▶ [What is being asked]: Rewrite each line of the data below as an item in a numbered list, omitting blank lines.

▶ [Data supplied]:

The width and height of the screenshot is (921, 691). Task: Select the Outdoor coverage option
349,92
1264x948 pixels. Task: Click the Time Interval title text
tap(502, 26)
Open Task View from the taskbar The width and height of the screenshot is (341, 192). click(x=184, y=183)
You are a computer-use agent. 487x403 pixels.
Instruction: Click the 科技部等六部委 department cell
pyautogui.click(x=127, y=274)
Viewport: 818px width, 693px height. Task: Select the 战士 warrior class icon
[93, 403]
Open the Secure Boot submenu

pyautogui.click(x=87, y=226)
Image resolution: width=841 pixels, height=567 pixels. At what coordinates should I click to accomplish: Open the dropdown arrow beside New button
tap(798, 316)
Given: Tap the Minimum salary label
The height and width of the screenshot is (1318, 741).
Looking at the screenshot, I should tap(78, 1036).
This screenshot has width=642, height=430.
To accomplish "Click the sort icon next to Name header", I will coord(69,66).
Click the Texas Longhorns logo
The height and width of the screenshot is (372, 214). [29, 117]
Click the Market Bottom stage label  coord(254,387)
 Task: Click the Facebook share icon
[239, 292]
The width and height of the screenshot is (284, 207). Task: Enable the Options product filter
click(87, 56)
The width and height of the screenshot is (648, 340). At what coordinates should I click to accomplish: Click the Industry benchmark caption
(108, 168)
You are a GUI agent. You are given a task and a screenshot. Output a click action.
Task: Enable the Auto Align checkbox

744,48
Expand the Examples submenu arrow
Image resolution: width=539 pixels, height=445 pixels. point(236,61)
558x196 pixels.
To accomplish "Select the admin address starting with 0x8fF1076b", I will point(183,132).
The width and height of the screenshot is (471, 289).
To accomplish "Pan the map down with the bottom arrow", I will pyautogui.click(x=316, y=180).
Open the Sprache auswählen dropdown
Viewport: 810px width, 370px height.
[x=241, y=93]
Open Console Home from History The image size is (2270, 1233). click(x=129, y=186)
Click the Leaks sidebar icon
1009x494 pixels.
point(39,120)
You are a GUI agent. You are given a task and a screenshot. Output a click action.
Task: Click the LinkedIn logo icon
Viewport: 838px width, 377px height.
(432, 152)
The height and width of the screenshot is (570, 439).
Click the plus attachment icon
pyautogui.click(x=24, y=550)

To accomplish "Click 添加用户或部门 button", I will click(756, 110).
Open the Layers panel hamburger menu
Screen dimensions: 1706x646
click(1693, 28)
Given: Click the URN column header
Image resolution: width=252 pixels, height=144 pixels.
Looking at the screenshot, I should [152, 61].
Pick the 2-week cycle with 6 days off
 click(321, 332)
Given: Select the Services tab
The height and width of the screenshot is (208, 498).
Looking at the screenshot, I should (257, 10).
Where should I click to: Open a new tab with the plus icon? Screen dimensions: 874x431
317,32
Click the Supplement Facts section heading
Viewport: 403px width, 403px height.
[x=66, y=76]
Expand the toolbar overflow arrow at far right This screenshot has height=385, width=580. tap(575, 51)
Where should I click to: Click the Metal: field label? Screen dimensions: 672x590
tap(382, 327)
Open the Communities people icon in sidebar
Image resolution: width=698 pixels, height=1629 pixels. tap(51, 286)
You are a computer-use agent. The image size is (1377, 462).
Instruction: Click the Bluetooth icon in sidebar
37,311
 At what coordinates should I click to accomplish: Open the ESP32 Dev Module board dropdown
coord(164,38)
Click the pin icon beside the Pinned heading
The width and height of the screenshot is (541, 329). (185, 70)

▶ [Exercise output]:
1. The width and height of the screenshot is (921, 691). Task: Select the Outdoor coverage option
2. 349,92
3. 1264x948 pixels. Task: Click the Time Interval title text
4. tap(502, 26)
5. Open Task View from the taskbar The width and height of the screenshot is (341, 192). click(x=184, y=183)
6. You are a computer-use agent. 487x403 pixels.
7. Instruction: Click the 科技部等六部委 department cell
8. pyautogui.click(x=127, y=274)
9. Viewport: 818px width, 693px height. Task: Select the 战士 warrior class icon
10. [93, 403]
11. Open the Secure Boot submenu
12. pyautogui.click(x=87, y=226)
13. Image resolution: width=841 pixels, height=567 pixels. At what coordinates should I click to accomplish: Open the dropdown arrow beside New button
14. tap(798, 316)
15. Given: Tap the Minimum salary label
16. The height and width of the screenshot is (1318, 741).
17. Looking at the screenshot, I should tap(78, 1036).
18. This screenshot has width=642, height=430.
19. To accomplish "Click the sort icon next to Name header", I will coord(69,66).
20. Click the Texas Longhorns logo
21. The height and width of the screenshot is (372, 214). [29, 117]
22. Click the Market Bottom stage label  coord(254,387)
23.  Task: Click the Facebook share icon
24. [239, 292]
25. The width and height of the screenshot is (284, 207). Task: Enable the Options product filter
26. click(87, 56)
27. The width and height of the screenshot is (648, 340). At what coordinates should I click to accomplish: Click the Industry benchmark caption
28. (108, 168)
29. You are a GUI agent. You are given a task and a screenshot. Output a click action.
30. Task: Enable the Auto Align checkbox
31. 744,48
32. Expand the Examples submenu arrow
33. Image resolution: width=539 pixels, height=445 pixels. point(236,61)
34. 558x196 pixels.
35. To accomplish "Select the admin address starting with 0x8fF1076b", I will point(183,132).
36. The width and height of the screenshot is (471, 289).
37. To accomplish "Pan the map down with the bottom arrow", I will pyautogui.click(x=316, y=180).
38. Open the Sprache auswählen dropdown
39. Viewport: 810px width, 370px height.
40. [x=241, y=93]
41. Open Console Home from History The image size is (2270, 1233). click(x=129, y=186)
42. Click the Leaks sidebar icon
43. 1009x494 pixels.
44. point(39,120)
45. You are a GUI agent. You are given a task and a screenshot. Output a click action.
46. Task: Click the LinkedIn logo icon
47. Viewport: 838px width, 377px height.
48. (432, 152)
49. The height and width of the screenshot is (570, 439).
50. Click the plus attachment icon
51. pyautogui.click(x=24, y=550)
52. To accomplish "Click 添加用户或部门 button", I will click(756, 110).
53. Open the Layers panel hamburger menu
54. Screen dimensions: 1706x646
55. click(1693, 28)
56. Given: Click the URN column header
57. Image resolution: width=252 pixels, height=144 pixels.
58. Looking at the screenshot, I should [152, 61].
59. Pick the 2-week cycle with 6 days off
60.  click(321, 332)
61. Given: Select the Services tab
62. The height and width of the screenshot is (208, 498).
63. Looking at the screenshot, I should (257, 10).
64. Where should I click to: Open a new tab with the plus icon? Screen dimensions: 874x431
65. 317,32
66. Click the Supplement Facts section heading
67. Viewport: 403px width, 403px height.
68. [x=66, y=76]
69. Expand the toolbar overflow arrow at far right This screenshot has height=385, width=580. tap(575, 51)
70. Where should I click to: Click the Metal: field label? Screen dimensions: 672x590
71. tap(382, 327)
72. Open the Communities people icon in sidebar
73. Image resolution: width=698 pixels, height=1629 pixels. tap(51, 286)
74. You are a computer-use agent. The image size is (1377, 462).
75. Instruction: Click the Bluetooth icon in sidebar
76. 37,311
77.  At what coordinates should I click to accomplish: Open the ESP32 Dev Module board dropdown
78. coord(164,38)
79. Click the pin icon beside the Pinned heading
80. The width and height of the screenshot is (541, 329). (185, 70)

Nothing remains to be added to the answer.